Extracted records
+===+
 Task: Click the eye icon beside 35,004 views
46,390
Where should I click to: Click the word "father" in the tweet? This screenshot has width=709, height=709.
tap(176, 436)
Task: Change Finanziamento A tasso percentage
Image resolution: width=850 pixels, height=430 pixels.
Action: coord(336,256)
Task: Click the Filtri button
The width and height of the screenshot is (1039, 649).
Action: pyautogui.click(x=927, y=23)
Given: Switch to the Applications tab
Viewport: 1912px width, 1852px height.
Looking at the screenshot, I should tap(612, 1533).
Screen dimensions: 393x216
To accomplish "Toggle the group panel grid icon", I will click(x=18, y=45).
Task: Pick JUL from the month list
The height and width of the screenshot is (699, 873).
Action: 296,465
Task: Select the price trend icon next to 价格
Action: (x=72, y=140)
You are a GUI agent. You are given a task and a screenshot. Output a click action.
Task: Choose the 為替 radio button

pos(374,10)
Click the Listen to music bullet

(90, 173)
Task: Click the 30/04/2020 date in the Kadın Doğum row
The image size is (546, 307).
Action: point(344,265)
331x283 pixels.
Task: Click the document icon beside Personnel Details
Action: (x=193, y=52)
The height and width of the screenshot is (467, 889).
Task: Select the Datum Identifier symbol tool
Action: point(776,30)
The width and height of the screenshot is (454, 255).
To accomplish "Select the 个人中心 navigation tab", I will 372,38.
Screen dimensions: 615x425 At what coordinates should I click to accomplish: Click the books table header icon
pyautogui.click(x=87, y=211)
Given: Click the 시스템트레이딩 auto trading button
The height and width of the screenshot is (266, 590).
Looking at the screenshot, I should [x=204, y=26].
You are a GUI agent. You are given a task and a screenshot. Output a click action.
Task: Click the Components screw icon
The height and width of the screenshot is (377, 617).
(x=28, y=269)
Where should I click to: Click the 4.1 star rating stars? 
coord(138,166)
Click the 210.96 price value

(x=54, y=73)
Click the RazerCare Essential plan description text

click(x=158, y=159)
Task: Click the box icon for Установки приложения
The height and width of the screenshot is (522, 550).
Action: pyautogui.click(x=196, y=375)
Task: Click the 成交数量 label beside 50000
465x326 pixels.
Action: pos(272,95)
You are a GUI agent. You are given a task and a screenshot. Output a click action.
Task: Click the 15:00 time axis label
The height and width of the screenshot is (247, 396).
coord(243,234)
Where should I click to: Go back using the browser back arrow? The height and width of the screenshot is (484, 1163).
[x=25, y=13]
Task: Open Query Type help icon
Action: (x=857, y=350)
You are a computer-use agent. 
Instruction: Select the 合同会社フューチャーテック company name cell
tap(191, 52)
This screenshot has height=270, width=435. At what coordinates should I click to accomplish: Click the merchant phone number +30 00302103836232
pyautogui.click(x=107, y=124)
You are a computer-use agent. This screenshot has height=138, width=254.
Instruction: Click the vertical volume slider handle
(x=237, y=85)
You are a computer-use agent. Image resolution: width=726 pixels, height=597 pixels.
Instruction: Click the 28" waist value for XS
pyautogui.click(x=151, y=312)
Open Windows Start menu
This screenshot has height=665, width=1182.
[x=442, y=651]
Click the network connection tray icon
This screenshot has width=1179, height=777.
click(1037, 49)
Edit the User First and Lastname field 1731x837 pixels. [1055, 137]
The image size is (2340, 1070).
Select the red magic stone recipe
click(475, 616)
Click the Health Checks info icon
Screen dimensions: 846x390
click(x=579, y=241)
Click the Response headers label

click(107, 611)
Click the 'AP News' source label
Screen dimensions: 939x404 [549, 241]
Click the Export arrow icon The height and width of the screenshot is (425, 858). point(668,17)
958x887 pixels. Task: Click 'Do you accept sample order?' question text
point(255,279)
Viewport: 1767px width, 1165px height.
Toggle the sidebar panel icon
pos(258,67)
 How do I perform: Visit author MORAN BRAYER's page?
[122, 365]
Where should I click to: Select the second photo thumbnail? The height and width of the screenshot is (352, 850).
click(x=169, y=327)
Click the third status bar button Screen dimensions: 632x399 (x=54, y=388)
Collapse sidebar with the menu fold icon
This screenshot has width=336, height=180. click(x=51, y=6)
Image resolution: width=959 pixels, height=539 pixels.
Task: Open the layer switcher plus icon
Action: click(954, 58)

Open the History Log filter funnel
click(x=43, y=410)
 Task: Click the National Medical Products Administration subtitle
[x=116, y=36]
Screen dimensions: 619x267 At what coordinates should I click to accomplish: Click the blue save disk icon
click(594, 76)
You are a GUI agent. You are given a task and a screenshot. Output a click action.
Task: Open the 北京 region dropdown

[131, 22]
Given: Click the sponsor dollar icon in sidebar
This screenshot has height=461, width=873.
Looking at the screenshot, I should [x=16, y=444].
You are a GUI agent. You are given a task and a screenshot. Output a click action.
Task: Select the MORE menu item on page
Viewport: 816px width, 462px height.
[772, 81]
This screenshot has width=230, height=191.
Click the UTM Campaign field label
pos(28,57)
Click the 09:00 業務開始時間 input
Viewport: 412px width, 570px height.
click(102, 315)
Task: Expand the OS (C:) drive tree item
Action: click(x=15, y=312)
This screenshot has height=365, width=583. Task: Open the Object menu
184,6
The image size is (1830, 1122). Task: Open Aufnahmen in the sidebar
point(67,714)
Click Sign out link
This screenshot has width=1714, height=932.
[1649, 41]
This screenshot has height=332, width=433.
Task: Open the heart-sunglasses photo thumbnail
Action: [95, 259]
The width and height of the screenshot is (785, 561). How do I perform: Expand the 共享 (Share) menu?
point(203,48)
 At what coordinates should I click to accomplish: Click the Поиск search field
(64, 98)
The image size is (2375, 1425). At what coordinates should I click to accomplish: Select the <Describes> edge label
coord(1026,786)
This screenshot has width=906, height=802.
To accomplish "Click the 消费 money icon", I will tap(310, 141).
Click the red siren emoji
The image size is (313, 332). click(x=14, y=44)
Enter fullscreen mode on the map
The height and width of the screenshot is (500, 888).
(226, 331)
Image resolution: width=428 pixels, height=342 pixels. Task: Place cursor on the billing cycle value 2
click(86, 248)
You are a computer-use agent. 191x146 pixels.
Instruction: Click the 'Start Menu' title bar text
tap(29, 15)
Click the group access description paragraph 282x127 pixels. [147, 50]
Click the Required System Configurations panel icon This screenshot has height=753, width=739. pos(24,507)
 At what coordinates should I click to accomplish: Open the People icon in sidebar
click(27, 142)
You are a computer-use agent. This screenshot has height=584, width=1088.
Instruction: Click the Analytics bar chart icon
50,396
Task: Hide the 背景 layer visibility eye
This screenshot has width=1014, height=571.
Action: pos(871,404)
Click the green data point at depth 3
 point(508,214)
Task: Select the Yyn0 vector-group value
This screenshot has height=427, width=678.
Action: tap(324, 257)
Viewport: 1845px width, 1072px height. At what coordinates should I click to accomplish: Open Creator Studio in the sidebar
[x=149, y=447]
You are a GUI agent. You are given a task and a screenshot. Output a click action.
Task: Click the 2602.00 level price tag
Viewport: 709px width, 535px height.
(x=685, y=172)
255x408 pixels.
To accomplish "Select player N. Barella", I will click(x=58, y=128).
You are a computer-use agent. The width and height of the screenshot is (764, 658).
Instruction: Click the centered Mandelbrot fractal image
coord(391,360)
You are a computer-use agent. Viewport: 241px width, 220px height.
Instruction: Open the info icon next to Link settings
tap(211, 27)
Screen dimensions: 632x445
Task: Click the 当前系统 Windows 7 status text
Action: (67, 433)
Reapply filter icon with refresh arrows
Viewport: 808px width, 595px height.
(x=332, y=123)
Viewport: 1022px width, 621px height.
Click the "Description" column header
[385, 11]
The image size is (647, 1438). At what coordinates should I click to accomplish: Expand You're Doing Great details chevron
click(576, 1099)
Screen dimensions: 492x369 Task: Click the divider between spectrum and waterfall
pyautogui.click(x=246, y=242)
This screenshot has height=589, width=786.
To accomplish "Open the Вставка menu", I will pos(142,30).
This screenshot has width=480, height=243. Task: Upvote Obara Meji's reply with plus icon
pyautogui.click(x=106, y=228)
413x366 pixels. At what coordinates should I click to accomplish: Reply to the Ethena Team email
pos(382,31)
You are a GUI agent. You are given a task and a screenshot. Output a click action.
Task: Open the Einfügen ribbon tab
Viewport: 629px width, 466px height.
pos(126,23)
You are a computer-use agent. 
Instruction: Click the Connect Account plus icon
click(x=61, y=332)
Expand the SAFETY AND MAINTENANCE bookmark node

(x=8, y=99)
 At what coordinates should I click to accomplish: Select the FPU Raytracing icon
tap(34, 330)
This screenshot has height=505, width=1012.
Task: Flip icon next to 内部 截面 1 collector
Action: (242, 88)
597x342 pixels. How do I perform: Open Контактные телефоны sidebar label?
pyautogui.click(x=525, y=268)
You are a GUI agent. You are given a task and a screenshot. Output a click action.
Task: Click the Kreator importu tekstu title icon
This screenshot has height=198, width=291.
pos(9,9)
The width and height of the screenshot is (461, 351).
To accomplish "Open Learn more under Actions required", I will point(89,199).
+===+
» Short exercise: Could you reproduce the records word for word, starting with the first line and stopping after the line that contains "will click(x=18, y=45)."?

» Complete output:
 Task: Click the eye icon beside 35,004 views
46,390
Where should I click to: Click the word "father" in the tweet? This screenshot has width=709, height=709.
tap(176, 436)
Task: Change Finanziamento A tasso percentage
Image resolution: width=850 pixels, height=430 pixels.
Action: coord(336,256)
Task: Click the Filtri button
The width and height of the screenshot is (1039, 649).
Action: pyautogui.click(x=927, y=23)
Given: Switch to the Applications tab
Viewport: 1912px width, 1852px height.
Looking at the screenshot, I should tap(612, 1533).
Screen dimensions: 393x216
To accomplish "Toggle the group panel grid icon", I will click(x=18, y=45).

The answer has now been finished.